> **Bereitgestellter Text**
Wenn sie sich weigern, eine unsichtbare Welt und eine außermenschliche Macht anzuerkennen, geschieht das nicht, weil sie dazu unfähig wären, sondern weil ihr Stolz sich gegen die Idee auflehnt, es gäbe etwas, worüber sie sich nicht stellen könnten und das sie von ihrem Podest herunterbringen würde. Deswegen haben sie nichts als ein Lächeln der Verachtung für alles, was nicht von dieser sichtbaren und fassbaren Welt ist. Sie halten sich für zu geistig und wissend, um an solche Dinge zu glauben, die ihrer Meinung nach gut für die einfachen Menschen sind und halten diejenigen, die sie ernst nehmen, für geistig Arme.

Ganz gleich, was sie darüber sagen mögen, sie werden dennoch wie alle anderen in diese unsichtbare Welt, die sie verspotten, eintreten müssen. Dort werden ihre Augen geöffnet und sie werden ihren Fehler erkennen. Aber Gott, der gerecht ist, kann nicht denjenigen, der SEINE Macht verleugnete, genauso empfangen wie denjenigen, der sich demütig SEINEN Gesetzen unterworfen hat, und ihm auch nicht den gleichen Anteil geben.

> **Gestellte Aufgabe**
Gib den Text über den Stolz und die unsichtbare Welt vollständig und wortgetreu wieder. Als Grundlage dient allein der bereitgestellte Text.

> **Datenabschnitt**

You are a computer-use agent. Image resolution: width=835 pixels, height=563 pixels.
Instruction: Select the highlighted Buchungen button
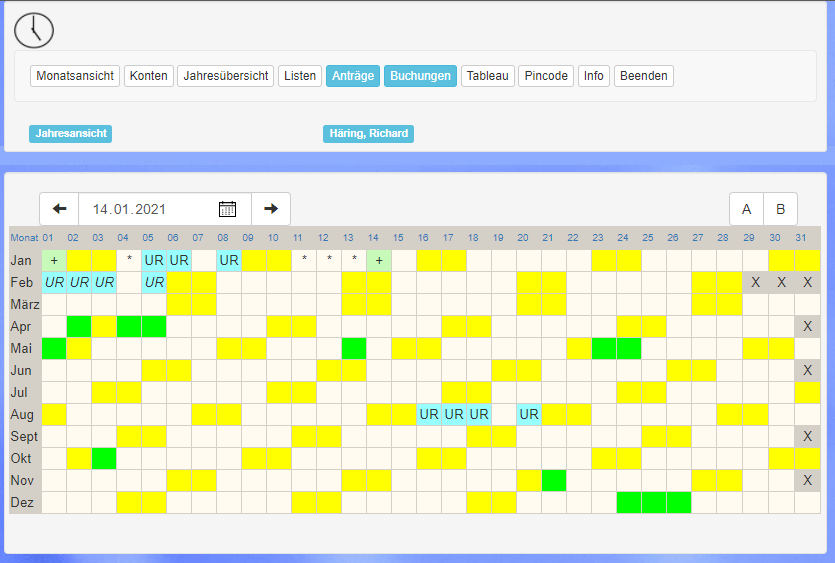[420, 76]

> **Das Ergebnis**
Wenn sie sich weigern, eine unsichtbare Welt und eine außermenschliche Macht anzuerkennen, geschieht das nicht, weil sie dazu unfähig wären, sondern weil ihr Stolz sich gegen die Idee auflehnt, es gäbe etwas, worüber sie sich nicht stellen könnten und das sie von ihrem Podest herunterbringen würde. Deswegen haben sie nichts als ein Lächeln der Verachtung für alles, was nicht von dieser sichtbaren und fassbaren Welt ist. Sie halten sich für zu geistig und wissend, um an solche Dinge zu glauben, die ihrer Meinung nach gut für die einfachen Menschen sind und halten diejenigen, die sie ernst nehmen, für geistig Arme.

Ganz gleich, was sie darüber sagen mögen, sie werden dennoch wie alle anderen in diese unsichtbare Welt, die sie verspotten, eintreten müssen. Dort werden ihre Augen geöffnet und sie werden ihren Fehler erkennen. Aber Gott, der gerecht ist, kann nicht denjenigen, der SEINE Macht verleugnete, genauso empfangen wie denjenigen, der sich demütig SEINEN Gesetzen unterworfen hat, und ihm auch nicht den gleichen Anteil geben.